== SET OF TASKS ==
1) In the text about Rhinella poeppigii, who is the species named after?
2) Output the part of the Rhinella poeppigii text starting with "Species of amphibian" and going on through "to South America.".
3) Continue the text about the toad Rhinella poeppigii from where it stops.

== TEXT PROVIDED ==
------------------------------------------------------------------------

Scientific classification
- Kingdom: Animalia
- Phylum: Chordata
- Class: Amphibia
- Order: Anura
- Family: Bufonidae
- Genus: Rhinella
- Species: R. poeppigii
- Binomial name: Rhinella poeppigii (Tschudi, 1845)
- Synonyms: Bufo poeppigii Tschudi, 1845;

= Rhinella poeppigii =

- Authority: (Tschudi, 1845)
- Conservation status: LC
- Synonyms: Bufo poeppigii Tschudi, 1845

Species of amphibian

Rhinella poeppigii (common names: gray toad, Poepiggi's toad) is a species of toad in the family Bufonidae that is known from the eastern Andean slopes of Ecuador, Peru, and Bolivia, as well as from Serranía de Sira in Amazonian Peru. Its distinctiveness from Rhinella marina has been debated, but it is currently accepted as a valid species. It is named after Eduard Friedrich Poeppig, German botanist and naturalist who made scientific expeditions to South America.

------------------------------------------------------------------------

== MATERIAL SUPPLIED ==
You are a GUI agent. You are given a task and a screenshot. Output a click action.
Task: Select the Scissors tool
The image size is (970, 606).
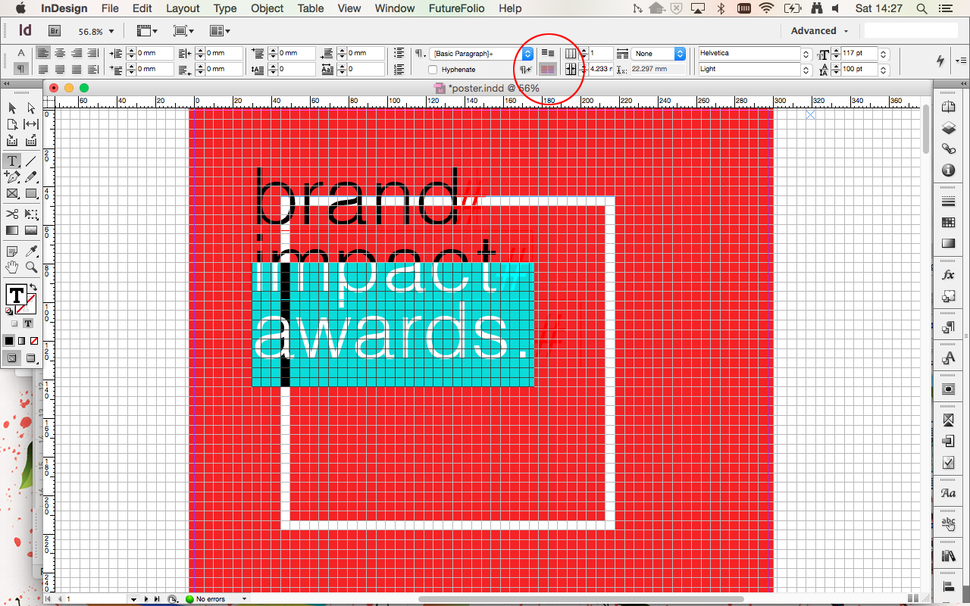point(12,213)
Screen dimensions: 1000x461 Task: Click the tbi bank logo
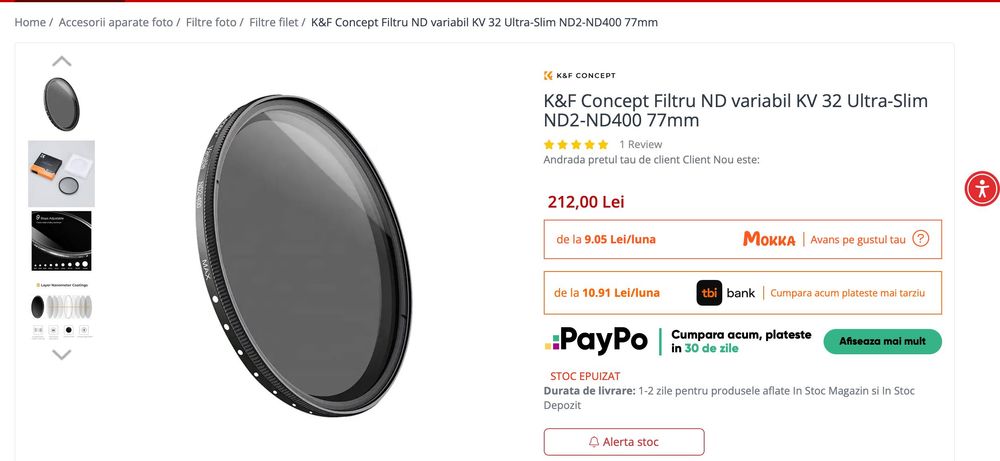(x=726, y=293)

------------------------------------------------------------------------

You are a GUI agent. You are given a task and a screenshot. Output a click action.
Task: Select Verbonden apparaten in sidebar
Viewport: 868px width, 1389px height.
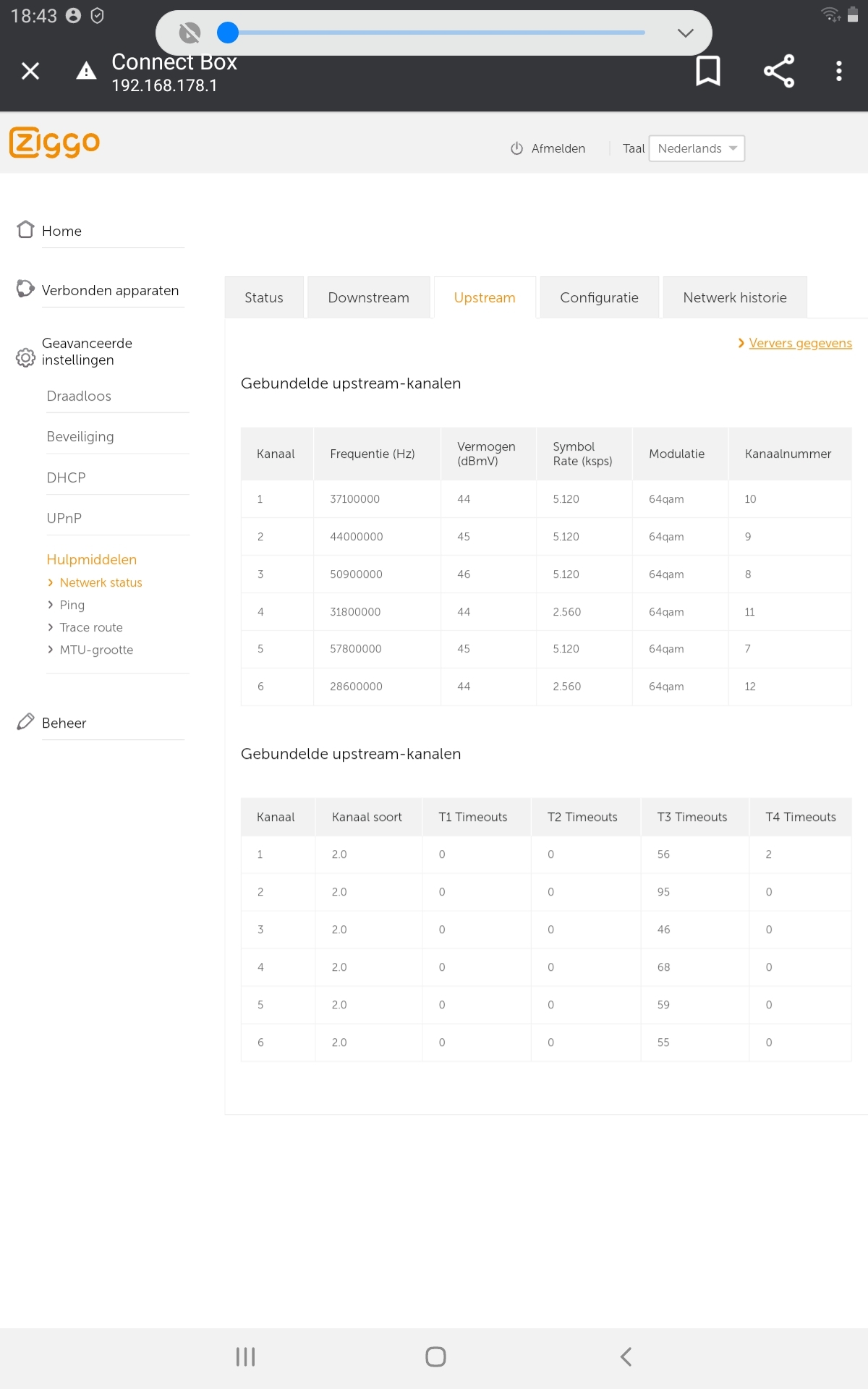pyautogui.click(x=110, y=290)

------------------------------------------------------------------------

== EXPECTED RESPONSES ==
1) Eduard Friedrich Poeppig, a German botanist and naturalist who made scientific expeditions to South America.

2)
Species of amphibian

Rhinella poeppigii (common names: gray toad, Poepiggi's toad) is a species of toad in the family Bufonidae that is known from the eastern Andean slopes of Ecuador, Peru, and Bolivia, as well as from Serranía de Sira in Amazonian Peru. Its distinctiveness from Rhinella marina has been debated, but it is currently accepted as a valid species. It is named after Eduard Friedrich Poeppig, German botanist and naturalist who made scientific expeditions to South America.

3)
==Description==
Rhinella poeppigii resembles Rhinella marina but is smaller. Males measure 81-111 mm and females 122-128 mm in snout–vent length. They are grayish brown in colour and with rough, tuberculate skin. Belly has lighter colour and lacks markings, or has pale markings only.

==Habitat and conservation==
Natural habitats of Rhinella poeppigii are cloud forests on the Andean slopes, and tropical moist forest in the Amazonian foothills. It is typically found near streams and standing water. Its altitudinal range is 260–1800 m asl.

There are no threats to this reasonably abundant species. It is also present in many protected areas.